第7話 撤退の影
腕や脚の筋肉が重く、動作は鈍くなっている。
体中に小さな痛みが走り、剣を握る手も時折微かに震える。
「……ふむ、これ以上ここにいても得るものはありませんね」
ヴァルセリオの声は、戦場の混乱の中でも穏やかで、どこか遠くを見つめるようだった。
「――まだ、だ……!」
アレンは胸の奥で冷たい焦りを覚えた。
全力で攻めても、相手には届かない。
体は限界に近く、呼吸を整えても腕や脚が痛い。
ヴァルセリオは黒いローブをひらりと翻すと、一歩後退した。
「お前ごときでは、私には届きませんよ」
まるで炉端の石でも見下ろすような冷たい目に、僅かに挑発めいた微笑が混ざる。
風にはためくローブの音、残響する黒炎の痕跡。
それは、戦いの終止符ではなく、次なる局面への序章のようだった。
ヴァルセリオは微かに肩をすくめる。
「私は大切な用事がありますので、これにて失礼します」
言葉とともにわずかに首を傾げるように礼をする。
そして身を翻すと、戦場から一歩ずつ離れていく。
「待て!」
アレンが叫ぶが、ヴァルセリオは振り返りもしない。
黒い環を従えたヴァルセリオの背中が、戦場の黒煙と瘴気の向こうに小さくなっていく。
その余裕すら計算されたものに見える。
「あの禍々しい環……あれこそ竜に通じるものではないのか?」
アレンは仲間たちに視線を移す。
イゼリアが疲労の色を隠せず、槍で体を支えながら言う。
槍の握りは緩み、肩が小刻みに震えている。
「だったら、逃すってのはねえな」
ジークは膝をつき、肩で荒く呼吸をする。
汗と血で汚れた顔が歪み、膝の擦り傷から血が滲み出している。
ナッシュもしゃがみ込み、息を整えている。
汗がその額を伝う。
フィオナは浄化魔法を振るい続け、手がわずかに震えている。
よく見ると、皆傷だらけだった。
アレンは奥歯を噛み、体の痛みを振り払うように息を吸った。
胸の奥で冷たい怒りと焦燥が渦巻く。
どれだけ不利でも、それでも撤退は許されない。
「追うぞ」
その声に仲間たちは疲労を押してうなずく。
ダリオスも、汗を滲ませつつ、戦意を示した。
体は限界に近い。だが、決して止まるわけにはいかない。
ここで止まれば、竜に、瘴気の本体に届かない――。
アレンは決意を胸に、一歩を踏み出した。
*
アレンたちはヴァルセリオの背を追い、標高が上がる山道を進む。
眼下にはカルドニア草原の戦場が広がっていた。
光盟の戦士たちと、救済の環が膠着状態で戦っているのが小さく見える。
黒煙と瘴気が渦巻き、光と闇の奔流が交錯する様は、まるで荒ぶる海を俯瞰しているかのようだった。

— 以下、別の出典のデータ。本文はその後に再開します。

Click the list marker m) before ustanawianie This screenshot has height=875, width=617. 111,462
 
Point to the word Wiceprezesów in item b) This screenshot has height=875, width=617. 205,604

「ヴァルセリオは、あの山に向かったのか……あの余裕は、まるで…、っ」
アレンは息を荒くし、拳を握りしめた。
体は痛むが、視線は決して逸らさない。
「エルヴァント峰。かつては霊峰として名高かったと伝えられる、が……」
「見る影もねえな」
ダリオスが呟き、ジークが疲れたように零す。
眼前にそびえる山は、瘴気に覆われ、古の呪いを秘めたような空気を漂わせていた。
「…行こう」
「ああ。立ち止まっている時間はない」
フィオナの声に、イゼリアが頷く。
仲間たちは再び重い足を踏み出す。
膝の痛み、肩の疲労、手に残る微かな震え……それでも決意は揺るがない。
戦場を後ろに、目指すはエルヴァント峰――。
風が冷たく、薄暗い霧が山麓を包む。
道中、岩肌に手をつき、息を整えながら前に進むアレンたちの姿は疲弊していたが、その目は決して諦めを示していなかった。